Goods and services tax (GST) collection for April indicates a structural shift. Collection touched an all-time high of Rs 1.41 trillion in April against Rs 1.24 trillion in March. The GST mop-up has been in excess of Rs 1 trillion for seven months in a row. There could be multiple reasons for the jump witnessed in April. Since collection in April reflects transactions in March, it is likely that businesses deposited pending dues before the end of the fiscal year, which pushed up the total collection. It is also likely that economic recovery was gathering momentum, which led to higher activity and tax collection. Another reason — and perhaps the most important — could be significant improvement in compliance, which also explains higher tax collection over the last few months.

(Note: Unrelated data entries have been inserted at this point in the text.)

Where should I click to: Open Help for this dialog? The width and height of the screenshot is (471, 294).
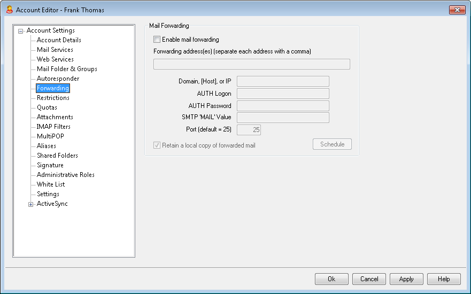444,279
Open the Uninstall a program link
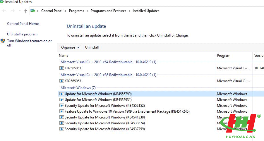Viewport: 264px width, 141px height. coord(22,34)
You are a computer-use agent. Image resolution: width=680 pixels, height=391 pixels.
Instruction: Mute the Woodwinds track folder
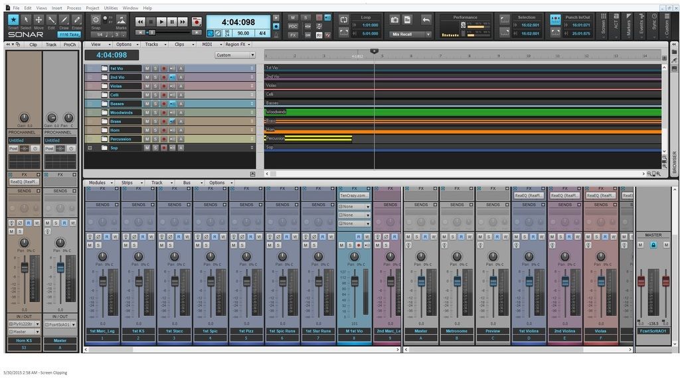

The government has taken a number of steps over time to contain leakages in the system. The Comptroller and Auditor General of India, for instance, found that the GST system was vulnerable to input tax credit fraud because of compliance complexity. The government has been working in this area. It is now closely monitoring fake billing and using data analytics from multiple sources to check evasion. The simplification of the filing process has also helped small taxpayers. Besides, the government introduced mandatory e-invoicing in a phased manner. From April 1, it’s applicable to all businesses with a turnover of Rs 50 crore and above. This will further improve compliance. Additionally, the pandemic has had a disproportionate impact on the unorganised sector. It is likely that business has moved to organised firms, which has improved the overall level of tax compliance in the system.

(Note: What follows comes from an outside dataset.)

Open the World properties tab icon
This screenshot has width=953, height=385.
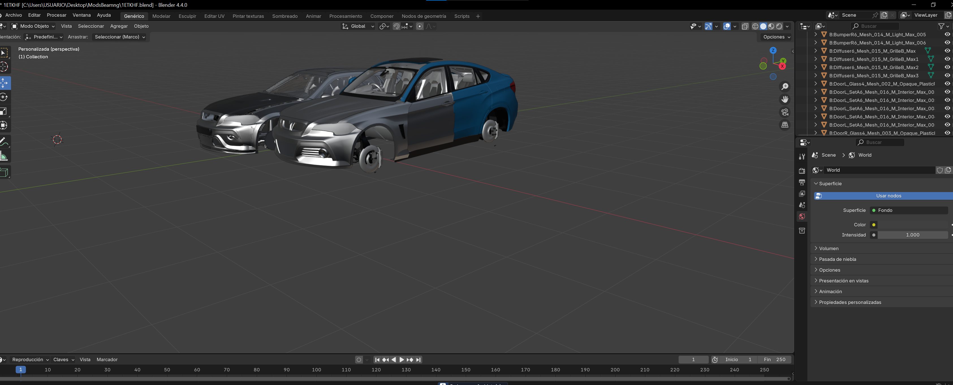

However, the increase in tax collection is unlikely to sustain in the near term. The surge in Covid-19 cases and lockdowns in different parts of the country are affecting both production and consumption. The generation of e-way bills, which is an important indicator of economic activity, has reportedly fallen to a five-month low in April. A significant dent in economic activity will affect GST collection. But things should again improve once the pandemic is under control. At a broader level, an improvement in tax collection is encouraging. Both the Central and state governments need higher revenues. The pandemic has significantly increased the general government debt and deficit. India’s public debt is estimated to have expanded to about 90 per cent of gross domestic product (GDP). Thus, in the given situation, a material improvement in the GST system could provide big relief.

Indirect tax collection suffered significantly after the implementation of GST. As the Fifteenth Finance Commission noted, the GST revenue (net of the compensation cess) was just about 5.1 per cent of GDP in 2019-20. However, the general government revenue from taxes included in GST was worth about 6.3 per cent of GDP in 2016-17. Compliance is one explanation for lower tax collection. The other factor is lower tax rates. A 2019 study by the Reserve Bank of India, for instance, showed that because of multiple rate adjustments, the effective weighted average rate for GST declined from 14.4 per cent at the time of implementation to 11.6 per cent. Now that the compliance part is showing visible improvement, the GST Council should look at rationalising rates. Improvement in GST collection will help ease the pressure on government finances and make economic recovery relatively smooth.